On Star Trek: The Next Generation, you could walk into a chamber on the Enterprise and visit your home planet for a quick barbecue, or even have an affair with a hologram. Leave it to a bunch of University of Southern California students to make virtual reality a little more down-to-Earth—Project Holodeck used virtual reality goggles to create a fictional world. (Though no encounters with Minuet were reported.)

6. Communicator Badge

A classic "combadge."
A classic "combadge." / subzerox, Wikimedia Commons // CC BY-SA 4.0

On the original series, Kirk and crew carried handheld communicators. But in Star Trek: The Next Generation, Starfleet personnel wore communicator badges on the left breasts of their uniforms. A California start-up called Vocera has created a similar device you pin to your shirt. They're used mostly in hospitals to avoid having constant overhead pages.

7. Tractor Beam

Pulling a ship with an invisible tractor beam seems impossible, but two New York University professors are making it so. Their experiment, which uses a light beam to control tiny microscopic particles, is not going to be deployed on the next NASA mission, but shows we’re making progress.

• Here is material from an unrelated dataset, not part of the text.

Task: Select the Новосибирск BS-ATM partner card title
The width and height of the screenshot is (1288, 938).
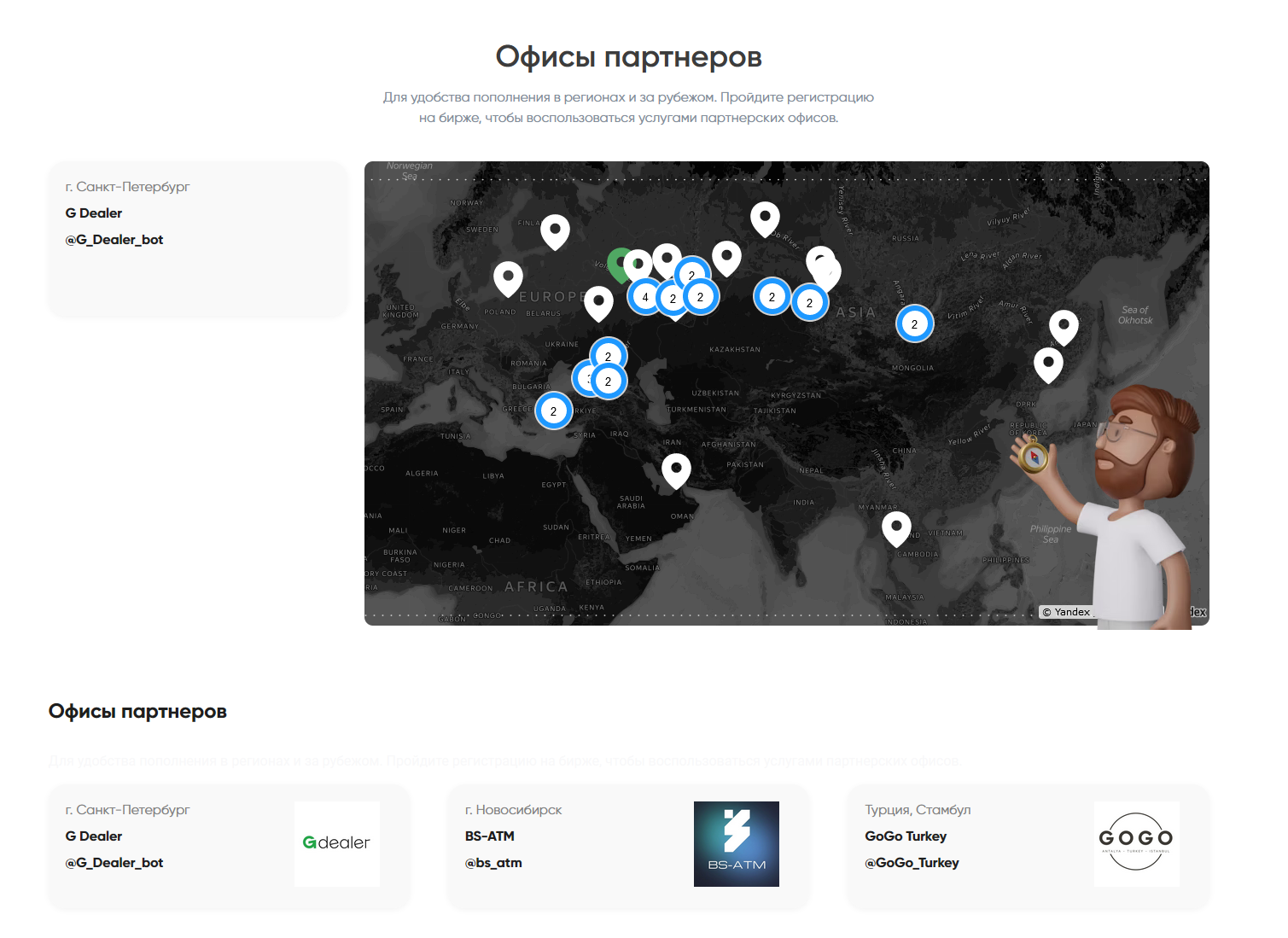Action: (x=490, y=836)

8. Natural Language Queries

In the Star Trek universe, you can talk to a computer (voiced by Majel Barrett-Roddenberry, Trek creator Gene's wife) in casual conversation. These days, we've got Siri and Alexa, and while they aren't fully developed systems yet, they are baby steps toward a service like Star Trek's computer, which has a complex understanding of context. Google even codenamed their voice-based service "Majel," in honor of Barrett-Roddenberry.

9. Warp Drive

No one in Star Trek ever sits down and explains how a warp drive works in detail, but we know it has something to do with bending space and traveling faster than the speed of light. Doesn’t seem possible, but NASA is working on it.

10. Phaser

A Star Trek phaser.
A Star Trek phaser. / Marcin Wichary, Wikimedia Commons // CC BY 2.0

Captain Kirk was pretty handy with a phaser, and he didn’t always set his to stun. Ironically, we’ve been using something similar since the first Iraq War. Known as a dazzler, the directed-energy weapon sends a pulse of electromagnetic radiation to stop someone cold in their tracks.

11. Teleportation

To get from place to place, Captain Kirk and company didn't need an airplane—they didn't even need a space elevator. Instead, they teleported using the U.S.S. Enterprise's transporter (a scenario we all dream about while standing in line at airport security). We've already done some teleportation—specifically, of photons and atoms. These particles don't disappear and reappear, though. According to Forbes, "the information contained in the photon’s quantum state is transmitted from one photon to another through quantum entanglement – without actually travelling the intervening distance." An exact copy appears on the other side, while the original photon is destroyed. According to theoretical physicist Michio Kaku, we consist of 15 trillion cells, so we'll need to wait a few centuries before we're teleporting like Kirk. And we'll still have to destroy the original.

12. Hypospray

In the world of Star Trek, there's no need for needles (and thus no trypanophobia)—Bones administered medicine through the skin using painless jet-injected hypospray. Recently, MIT created a similar device that, according to Geek.com, "delivers a drug through the skin at speeds of up to 340 meters per second and in under a millisecond. The amount of drug can be varied, as can how deep it is injected. And as far as the patient is concerned, they shouldn’t feel anything other than the tip of the injector against their skin. That’s because the jet is as thin as a mosquito’s proboscis." It's not the first, but it does have more control than other hyposprays, which means it could actually be a replacement for needles—and that would make visits to the doctor's office with your kids much easier.